In the Bill Gates speech text, why is it that bennymix and you wrongly assume that the antecedent of the relative clause (_that just weren't being delivered_) is _lives_ when the consensus of the thread was unambiguously that it is _interventions_?

EDIT: Well, I failed to notice that there's another person mistaken about the Bill Gates thread:


siares said:


> If somebody knows such playful other embedding (as in the Gates sentence), please post it too.


So, really, what is going on here???
At least three people seem to be mistaken about the short thread, which is unusual.


----------



## PaulQ

siares said:


> Isn't a list comma a pause comma, really?


No. I can see why there might be a pause there, but that would/should be designated by a dash. I think it wise to remember that we are dealing with a song, and not a piece of prose - poetic licence allows many "mistakes" or variations from what we think of as "normal grammar and punctuation".

A comma, which is never a "pause comma", occurs because there is a *natural* pause in speech at that point and the comma tries to reproduce this in writing, but the pause is caused by the speech patterns - intonations to aid understanding. So, the comma (and other punctuation marks) is the result of imitating a *natural *pause caused by standard language patterns. 

If we used a type of comma to indicate an "unnatural pause" (i.e. one that is introduced for the purpose of reproducing *unusual* speech patterns) then that comma would be a "pause comma" - but we don't. <- note how that dash is used to indicate hesitation - not a pause.

If you have something in your hand, and I am not sure what it is, I can attempt to refer to it by make a tentative guess. In this case:

Me: "What are you going to do with that [pause] pencil?" 

We would not *write* "What are you going to do with that, pencil?" because the sentence would then *read *as if I were addressing you not as "Siares" but as "pencil".

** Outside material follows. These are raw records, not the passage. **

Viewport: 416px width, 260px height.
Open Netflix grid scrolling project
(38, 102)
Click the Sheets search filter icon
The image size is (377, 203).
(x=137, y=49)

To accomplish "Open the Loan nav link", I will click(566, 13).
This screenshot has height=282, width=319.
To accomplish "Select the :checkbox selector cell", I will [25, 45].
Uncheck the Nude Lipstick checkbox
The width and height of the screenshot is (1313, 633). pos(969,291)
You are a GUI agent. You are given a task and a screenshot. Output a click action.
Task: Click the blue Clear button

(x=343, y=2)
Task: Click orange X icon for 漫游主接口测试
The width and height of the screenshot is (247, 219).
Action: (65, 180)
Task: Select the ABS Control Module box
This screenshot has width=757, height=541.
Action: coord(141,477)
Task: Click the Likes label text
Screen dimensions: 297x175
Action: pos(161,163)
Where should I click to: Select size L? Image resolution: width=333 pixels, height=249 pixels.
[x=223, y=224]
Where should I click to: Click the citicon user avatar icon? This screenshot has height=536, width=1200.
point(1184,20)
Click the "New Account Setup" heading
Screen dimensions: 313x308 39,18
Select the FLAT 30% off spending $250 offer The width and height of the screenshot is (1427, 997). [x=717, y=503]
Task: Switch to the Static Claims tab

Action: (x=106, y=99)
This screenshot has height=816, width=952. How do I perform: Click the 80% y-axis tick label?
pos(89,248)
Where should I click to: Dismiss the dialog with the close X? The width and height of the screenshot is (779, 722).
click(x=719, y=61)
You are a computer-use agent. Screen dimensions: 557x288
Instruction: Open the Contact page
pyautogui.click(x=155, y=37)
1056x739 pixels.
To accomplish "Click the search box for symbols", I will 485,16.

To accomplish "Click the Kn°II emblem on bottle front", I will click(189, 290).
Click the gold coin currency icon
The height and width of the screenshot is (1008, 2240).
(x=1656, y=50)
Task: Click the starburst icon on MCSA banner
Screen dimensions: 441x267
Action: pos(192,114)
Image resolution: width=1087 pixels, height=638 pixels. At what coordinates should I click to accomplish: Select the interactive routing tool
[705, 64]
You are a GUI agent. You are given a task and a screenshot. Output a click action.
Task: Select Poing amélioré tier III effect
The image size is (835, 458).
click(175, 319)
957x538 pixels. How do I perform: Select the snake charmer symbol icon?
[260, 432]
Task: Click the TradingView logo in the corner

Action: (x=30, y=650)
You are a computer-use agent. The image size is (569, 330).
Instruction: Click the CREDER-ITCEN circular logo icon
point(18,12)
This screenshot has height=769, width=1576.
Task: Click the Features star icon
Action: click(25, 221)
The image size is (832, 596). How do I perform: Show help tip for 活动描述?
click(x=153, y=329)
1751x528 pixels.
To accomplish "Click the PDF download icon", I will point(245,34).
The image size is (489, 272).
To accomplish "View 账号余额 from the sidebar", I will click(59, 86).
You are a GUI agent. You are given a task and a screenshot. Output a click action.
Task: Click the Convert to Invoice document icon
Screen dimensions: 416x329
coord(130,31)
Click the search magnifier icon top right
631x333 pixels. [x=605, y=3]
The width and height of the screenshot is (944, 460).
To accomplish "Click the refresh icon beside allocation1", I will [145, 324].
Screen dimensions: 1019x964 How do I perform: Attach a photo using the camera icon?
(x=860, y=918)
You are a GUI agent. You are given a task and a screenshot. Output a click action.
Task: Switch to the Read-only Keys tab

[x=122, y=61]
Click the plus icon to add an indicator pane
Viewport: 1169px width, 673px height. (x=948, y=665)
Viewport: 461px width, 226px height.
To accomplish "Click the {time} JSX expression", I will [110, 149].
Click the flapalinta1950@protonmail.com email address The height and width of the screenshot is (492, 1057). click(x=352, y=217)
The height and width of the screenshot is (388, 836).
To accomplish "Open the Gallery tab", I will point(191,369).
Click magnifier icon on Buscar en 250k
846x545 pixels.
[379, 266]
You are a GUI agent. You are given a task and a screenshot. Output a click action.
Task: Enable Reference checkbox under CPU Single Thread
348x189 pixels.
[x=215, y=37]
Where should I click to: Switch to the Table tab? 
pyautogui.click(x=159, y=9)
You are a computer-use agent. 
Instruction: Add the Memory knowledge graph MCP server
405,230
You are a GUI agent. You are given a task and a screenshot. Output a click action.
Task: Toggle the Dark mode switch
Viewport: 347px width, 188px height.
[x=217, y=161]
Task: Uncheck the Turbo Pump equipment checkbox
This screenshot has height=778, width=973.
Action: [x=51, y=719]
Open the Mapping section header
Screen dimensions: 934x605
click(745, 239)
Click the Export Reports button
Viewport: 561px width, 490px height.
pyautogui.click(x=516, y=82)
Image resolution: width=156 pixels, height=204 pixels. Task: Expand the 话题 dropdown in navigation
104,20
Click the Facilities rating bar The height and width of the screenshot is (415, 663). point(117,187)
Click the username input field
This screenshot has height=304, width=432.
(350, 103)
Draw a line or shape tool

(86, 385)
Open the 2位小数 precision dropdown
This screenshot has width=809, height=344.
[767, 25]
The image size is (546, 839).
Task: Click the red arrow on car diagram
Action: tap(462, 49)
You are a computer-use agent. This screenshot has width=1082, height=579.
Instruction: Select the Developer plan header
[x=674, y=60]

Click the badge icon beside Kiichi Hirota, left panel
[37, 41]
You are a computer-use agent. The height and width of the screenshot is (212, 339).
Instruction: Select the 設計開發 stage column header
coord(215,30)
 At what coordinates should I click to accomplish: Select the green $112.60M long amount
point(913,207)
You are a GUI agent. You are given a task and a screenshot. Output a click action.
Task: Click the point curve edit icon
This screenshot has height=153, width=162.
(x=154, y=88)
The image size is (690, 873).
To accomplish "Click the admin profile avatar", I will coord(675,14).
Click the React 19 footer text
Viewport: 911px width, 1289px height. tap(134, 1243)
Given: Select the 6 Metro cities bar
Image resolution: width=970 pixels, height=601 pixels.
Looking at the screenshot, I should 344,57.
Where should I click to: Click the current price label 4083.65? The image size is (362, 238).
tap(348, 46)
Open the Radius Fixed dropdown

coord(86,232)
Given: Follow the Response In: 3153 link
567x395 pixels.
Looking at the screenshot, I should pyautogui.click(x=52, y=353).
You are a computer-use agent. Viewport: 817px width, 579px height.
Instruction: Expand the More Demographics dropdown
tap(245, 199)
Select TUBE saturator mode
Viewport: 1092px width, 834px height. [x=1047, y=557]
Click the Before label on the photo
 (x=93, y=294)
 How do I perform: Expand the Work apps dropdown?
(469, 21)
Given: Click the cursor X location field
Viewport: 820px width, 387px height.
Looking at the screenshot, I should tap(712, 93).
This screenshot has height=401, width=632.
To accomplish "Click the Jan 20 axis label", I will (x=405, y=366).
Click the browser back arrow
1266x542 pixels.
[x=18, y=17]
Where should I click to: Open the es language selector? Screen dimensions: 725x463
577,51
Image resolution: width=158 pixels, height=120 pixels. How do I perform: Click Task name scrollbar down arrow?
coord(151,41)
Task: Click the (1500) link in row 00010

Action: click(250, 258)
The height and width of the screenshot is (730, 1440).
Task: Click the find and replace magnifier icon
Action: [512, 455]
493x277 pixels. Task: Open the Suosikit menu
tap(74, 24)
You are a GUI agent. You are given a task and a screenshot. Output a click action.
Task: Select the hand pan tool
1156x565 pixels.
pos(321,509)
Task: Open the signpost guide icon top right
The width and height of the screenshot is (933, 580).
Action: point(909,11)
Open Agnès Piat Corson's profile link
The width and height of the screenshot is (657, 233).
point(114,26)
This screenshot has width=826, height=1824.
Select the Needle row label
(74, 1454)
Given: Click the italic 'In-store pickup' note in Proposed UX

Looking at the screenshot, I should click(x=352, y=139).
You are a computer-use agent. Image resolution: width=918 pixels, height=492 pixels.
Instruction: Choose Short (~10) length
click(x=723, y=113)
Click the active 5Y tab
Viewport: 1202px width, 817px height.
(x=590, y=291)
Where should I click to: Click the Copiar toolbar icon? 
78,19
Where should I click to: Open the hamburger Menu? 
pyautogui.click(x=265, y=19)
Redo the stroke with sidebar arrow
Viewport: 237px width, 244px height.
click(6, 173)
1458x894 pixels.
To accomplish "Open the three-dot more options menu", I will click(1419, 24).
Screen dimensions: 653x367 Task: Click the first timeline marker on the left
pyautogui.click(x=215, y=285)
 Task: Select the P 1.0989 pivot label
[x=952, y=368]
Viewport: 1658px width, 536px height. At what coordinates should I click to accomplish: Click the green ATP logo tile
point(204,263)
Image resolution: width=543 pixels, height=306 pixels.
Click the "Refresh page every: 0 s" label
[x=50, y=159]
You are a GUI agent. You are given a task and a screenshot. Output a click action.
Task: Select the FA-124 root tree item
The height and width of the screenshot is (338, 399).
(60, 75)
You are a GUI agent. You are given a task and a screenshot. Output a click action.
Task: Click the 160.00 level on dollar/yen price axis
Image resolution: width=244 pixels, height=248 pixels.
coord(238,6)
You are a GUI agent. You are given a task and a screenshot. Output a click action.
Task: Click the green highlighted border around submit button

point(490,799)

This article How To Punctuate A Pause In A Sentence is useful and the written sentence becomes "What are you going to do with that... pencil?"


----------



## siares

JungKim said:


> So, really, what is going on here???
> At least three people seem to be mistaken about the short thread, which is unusual.


Not so, there are 2 types of embedding 
- One is nested as Russian dolls - that's your reading of OP, and Gates's sentence
- One is linked as a chain - that's the Jack built one. (Bennymix and me called this 'the other' embedding, or the 'other case, opposite')
And then there's no embedding:
- PaulQ's reading of the OP

(Also I saw a meagre single restrictive clause is called 'embedded'.)

Thanks for the comma post, PaulQ.


----------



## PaulQ

JungKim said:


> So, really, what is going on here???


You will not be surprised to find out that I think the others are over-thinking the matter.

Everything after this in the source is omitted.